The son of the Oscar-winning actor wrote an account of Spacey groping him while his father was there running lines.

The accusations of sexual assault leveled at Kevin Spacey have piled up since Anthony Rapp's account of the 26-year-old Spacey sexually assaulting him when he was just 14 broke last week. The Rent and Star Trek: Discovery star's allegation lead to six more men coming forward before the dam broke and it was revealed that eight more men, all on the set of House of Cards, said that Spacey had harassed them on the job. Now, Harry Dreyfuss, who is an actor, writer, and the son of actor Richard Dreyfuss, has come forward with a first-hand account of Spacey groping him when he was an 18-year-old high school senior and Spacey was in his late 40s.

In an essay on Buzzfeed, Dreyfuss wrote that he'd accompanied his Oscar-winning father to Spacey's apartment while his dad pored over the script for Complicit, a play Spacey was directing at the Old Vic in London. Spacey, who sat next to Harry Dreyfuss on the couch asked the son to run lines with his dad who just several feet away as Spacey proceeded to run his hand up the young Dreyfuss's thigh.

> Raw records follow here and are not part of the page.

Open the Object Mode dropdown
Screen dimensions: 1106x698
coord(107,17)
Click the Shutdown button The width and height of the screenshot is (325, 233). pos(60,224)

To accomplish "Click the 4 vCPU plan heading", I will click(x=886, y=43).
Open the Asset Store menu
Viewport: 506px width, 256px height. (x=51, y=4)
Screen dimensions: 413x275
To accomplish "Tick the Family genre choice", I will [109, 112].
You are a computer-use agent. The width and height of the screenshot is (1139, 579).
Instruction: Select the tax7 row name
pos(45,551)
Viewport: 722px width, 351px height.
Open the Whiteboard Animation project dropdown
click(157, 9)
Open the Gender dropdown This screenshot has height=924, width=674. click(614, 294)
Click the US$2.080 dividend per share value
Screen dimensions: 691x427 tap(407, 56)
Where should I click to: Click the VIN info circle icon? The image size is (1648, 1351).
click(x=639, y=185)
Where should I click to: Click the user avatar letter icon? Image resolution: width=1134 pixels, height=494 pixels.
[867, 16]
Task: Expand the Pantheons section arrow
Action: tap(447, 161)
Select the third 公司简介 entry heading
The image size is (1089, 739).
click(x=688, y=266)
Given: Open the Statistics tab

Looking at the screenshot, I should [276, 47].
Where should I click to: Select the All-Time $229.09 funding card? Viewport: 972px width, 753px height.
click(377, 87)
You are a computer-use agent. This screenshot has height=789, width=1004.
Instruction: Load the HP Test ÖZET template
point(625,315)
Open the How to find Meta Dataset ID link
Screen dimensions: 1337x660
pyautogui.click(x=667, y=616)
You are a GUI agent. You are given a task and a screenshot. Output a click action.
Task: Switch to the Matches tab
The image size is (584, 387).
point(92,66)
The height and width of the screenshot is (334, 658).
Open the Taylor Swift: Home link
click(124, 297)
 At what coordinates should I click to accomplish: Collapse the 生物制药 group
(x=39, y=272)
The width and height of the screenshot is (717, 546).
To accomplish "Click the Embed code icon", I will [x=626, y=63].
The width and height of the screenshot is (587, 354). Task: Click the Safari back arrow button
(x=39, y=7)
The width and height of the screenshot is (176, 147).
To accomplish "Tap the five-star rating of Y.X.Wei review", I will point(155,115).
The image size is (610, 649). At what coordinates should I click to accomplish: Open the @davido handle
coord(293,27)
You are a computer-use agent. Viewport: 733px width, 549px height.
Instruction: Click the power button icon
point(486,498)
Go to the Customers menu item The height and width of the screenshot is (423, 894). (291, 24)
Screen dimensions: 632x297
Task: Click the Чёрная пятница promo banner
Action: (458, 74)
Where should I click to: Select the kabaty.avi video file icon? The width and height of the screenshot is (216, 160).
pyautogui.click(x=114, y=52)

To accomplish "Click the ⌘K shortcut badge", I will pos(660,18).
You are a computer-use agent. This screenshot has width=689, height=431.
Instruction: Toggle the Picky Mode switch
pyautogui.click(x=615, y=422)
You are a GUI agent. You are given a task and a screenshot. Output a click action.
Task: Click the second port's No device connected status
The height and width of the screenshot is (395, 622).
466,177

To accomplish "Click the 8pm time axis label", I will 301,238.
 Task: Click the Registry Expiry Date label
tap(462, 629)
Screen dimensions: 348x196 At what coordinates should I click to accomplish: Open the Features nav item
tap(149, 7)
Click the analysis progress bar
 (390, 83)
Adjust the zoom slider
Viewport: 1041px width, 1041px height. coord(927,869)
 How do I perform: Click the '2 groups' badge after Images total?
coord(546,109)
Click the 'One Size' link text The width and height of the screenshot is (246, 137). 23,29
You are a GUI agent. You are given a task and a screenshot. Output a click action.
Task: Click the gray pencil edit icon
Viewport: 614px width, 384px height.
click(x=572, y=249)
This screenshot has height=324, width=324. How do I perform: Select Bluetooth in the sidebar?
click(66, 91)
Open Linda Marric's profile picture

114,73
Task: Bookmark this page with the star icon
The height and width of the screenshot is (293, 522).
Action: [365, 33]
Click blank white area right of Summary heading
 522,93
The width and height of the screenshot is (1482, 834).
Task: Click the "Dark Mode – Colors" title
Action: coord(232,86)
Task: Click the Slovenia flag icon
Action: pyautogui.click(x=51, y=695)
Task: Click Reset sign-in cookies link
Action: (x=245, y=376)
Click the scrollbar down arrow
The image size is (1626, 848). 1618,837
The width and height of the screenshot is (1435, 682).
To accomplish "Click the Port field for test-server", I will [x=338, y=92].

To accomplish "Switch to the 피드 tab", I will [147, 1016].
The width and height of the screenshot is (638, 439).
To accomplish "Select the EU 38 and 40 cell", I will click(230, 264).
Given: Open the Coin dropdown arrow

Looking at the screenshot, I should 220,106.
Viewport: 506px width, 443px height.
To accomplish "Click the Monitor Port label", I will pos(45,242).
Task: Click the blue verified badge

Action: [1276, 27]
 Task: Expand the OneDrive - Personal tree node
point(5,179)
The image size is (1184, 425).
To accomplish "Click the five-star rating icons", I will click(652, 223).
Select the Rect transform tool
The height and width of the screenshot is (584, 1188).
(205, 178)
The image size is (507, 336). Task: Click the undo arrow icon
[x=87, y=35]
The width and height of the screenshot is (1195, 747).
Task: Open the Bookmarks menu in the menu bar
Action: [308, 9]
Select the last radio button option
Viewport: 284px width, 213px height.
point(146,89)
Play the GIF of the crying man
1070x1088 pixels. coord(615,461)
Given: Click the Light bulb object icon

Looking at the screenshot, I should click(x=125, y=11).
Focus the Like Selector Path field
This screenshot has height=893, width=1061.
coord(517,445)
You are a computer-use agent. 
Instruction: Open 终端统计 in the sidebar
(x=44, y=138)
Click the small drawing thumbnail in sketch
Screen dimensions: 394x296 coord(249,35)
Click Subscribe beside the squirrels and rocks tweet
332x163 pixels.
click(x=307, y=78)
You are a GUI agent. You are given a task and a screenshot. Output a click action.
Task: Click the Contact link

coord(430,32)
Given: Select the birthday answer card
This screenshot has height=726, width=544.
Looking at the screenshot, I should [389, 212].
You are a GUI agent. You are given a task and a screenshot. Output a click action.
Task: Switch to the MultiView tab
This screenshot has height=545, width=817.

"Finally (finally, finally) I became suspicious. It took that long because it just never occurred to me that Kevin would be interested in me in the first place. He was an adult man, a hero of mine, my dad's boss, none of which were categories on my radar for sexual interactions," Dreyfuss wrote. "Besides, I thought, Surely he can't be coming on to me like this right in front of my dad. But his hand stayed there."

Dreyfuss wrote that he got up and moved to the other side of the couch but Spacey followed him and continued until his hand was on the 18-year-old's crotch.

"Looking into his eyes, I gave the most meager shake of my head that I could manage. I was trying to warn him without alerting my dad, who still had his eyes glued to the page," Dreyfuss continued. "I thought I was protecting everyone. I was protecting my dad's career. I was protecting Kevin, who my dad surely would have tried to punch. I was protecting myself, because I thought one day I'd want to work with this man. Kevin had no reaction and kept his hand there."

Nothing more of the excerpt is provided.